══ Kutipan Pilihan ══

Awas! Perang Ukraina Panjang Bisa Picu Ledakan Harga Plastik

Jakarta, CNBC Indonesia - Harga resin plastik berpotensi melonjak US$100-200 per ton dari saat ini sekitar US$1.300 per ton. Pasalnya, lonjakan harga minyak dunia saat ini bisa mendongkrak kenaikan harga bahan baku resin plastik. Karena itu, pelaku industri plastik berharap negosiasi damai Rusia-Ukraina segera terwujud. Dengan begitu, harga minyak bisa kembali melandai dan stabil.
Sementara itu, pada perdagangan Rabu, 2 Maret 2022, harga minyak dunia jenis brent berada di US$ 110,16/barel, melonjak 4,94% dan menjadi rekor tertinggi sejak Juli 2014. Sementara jenis light sweet atau West Texas Intermediate (WTI) harganya US$ 108,61/barel, melesat 5,03% dan merupakan yang termahal sejak April 2011.
Sekjen Asosiasi Industri Olefin, Aromatik dan Plastik Indonesia (Inaplas) Fajar Budiono mengatakan, perang Ukraian-Rusia yang memicu lonjakan harga minyak mentah dunia secara otomoatis mendongkrak kenaikan biaya produksi.

═══
══ Bahan yang Diberikan ══

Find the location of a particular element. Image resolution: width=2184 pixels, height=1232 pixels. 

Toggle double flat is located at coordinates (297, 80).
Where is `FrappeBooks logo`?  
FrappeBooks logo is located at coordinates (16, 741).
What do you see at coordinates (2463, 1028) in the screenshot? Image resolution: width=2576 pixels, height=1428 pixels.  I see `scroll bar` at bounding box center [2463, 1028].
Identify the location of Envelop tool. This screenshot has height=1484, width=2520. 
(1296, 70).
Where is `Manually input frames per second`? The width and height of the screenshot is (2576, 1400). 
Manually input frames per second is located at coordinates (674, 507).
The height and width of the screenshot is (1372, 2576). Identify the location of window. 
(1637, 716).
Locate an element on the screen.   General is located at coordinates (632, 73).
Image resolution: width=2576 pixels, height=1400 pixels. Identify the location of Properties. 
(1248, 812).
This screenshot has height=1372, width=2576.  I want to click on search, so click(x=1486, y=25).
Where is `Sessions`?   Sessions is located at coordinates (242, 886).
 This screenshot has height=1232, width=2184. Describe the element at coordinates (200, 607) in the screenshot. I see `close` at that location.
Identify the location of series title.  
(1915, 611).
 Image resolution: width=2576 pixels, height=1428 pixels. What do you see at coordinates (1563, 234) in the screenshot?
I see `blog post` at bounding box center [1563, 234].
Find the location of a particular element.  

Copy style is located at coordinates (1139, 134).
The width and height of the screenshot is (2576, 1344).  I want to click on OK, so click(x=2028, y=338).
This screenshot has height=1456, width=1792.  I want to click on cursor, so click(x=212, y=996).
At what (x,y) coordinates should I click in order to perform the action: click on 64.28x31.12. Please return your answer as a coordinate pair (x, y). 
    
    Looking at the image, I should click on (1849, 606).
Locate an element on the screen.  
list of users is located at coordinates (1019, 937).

═══

Petunjuk Latihan:
• 1. Jawab pertanyaan berikut berdasarkan berita tentang harga plastik, bukan dari data.
(a) Berapa besar perkiraan kenaikan harga resin plastik per ton?
(b) Berapa harga minyak jenis brent pada perdagangan Rabu, 2 Maret 2022?
(c) Apa jabatan Fajar Budiono?
• 2. Lanjutkan berita tentang harga plastik setelah kalimat terakhirnya.

Jawaban Soal:
• 1.
(a) Sekitar US$100-200 per ton.
(b) US$110,16 per barel.
(c) Sekjen Asosiasi Industri Olefin, Aromatik dan Plastik Indonesia (Inaplas).

• 2.
"Tentu saja harga bahan baku jadi naik. Jika harga minyak dunia terus naik tembus US$100 per barel, harga resin plastik bakal naik sekitar US$100-200 per ton dari saat ini berkisar US$1.300 per ton. Kalau tidak terlalu tinggi tembus US$100 per barel, kenaikan harga resin plastik kemungkinan hanya berkisar US$50 per ton," kata Fajar kepada CNBC Indonesia, Selasa (1/3/2022).
Perang Rusia-Ukraina, lanjut dia, juga menambah beban psikologis bagi pasar. Di tengah ketatnya stok yang semakin terbatas. Akibatnya, terjadi tren kenaikan harga yang lebih cepat dibandingkan siklus tahunan.
"Harga naik lebih cepat sekitar 2-3 minggu karena biasanya kenaikan harga baru terjadi di bulan April setelah pabrik melakukan overhaul. Namun, karena situasi agak panas, perang bikin harga minyak naik, harga bahan baku sudah mulai bergerak dari sekarang," ujarnya.
![]() Harga Minyak Melonjak Akibat Perang Rusia VS Ukraina |
Hanya saja, kenaikan itu belum memicu pembelian stok besar-besaran. Dia memprediksi, industri akan mulai membeli lebih banyak saat harga mulai naik lebih tinggi. Dan, tidak ada sinyal positif negosiasi Rusia dan Ukraina.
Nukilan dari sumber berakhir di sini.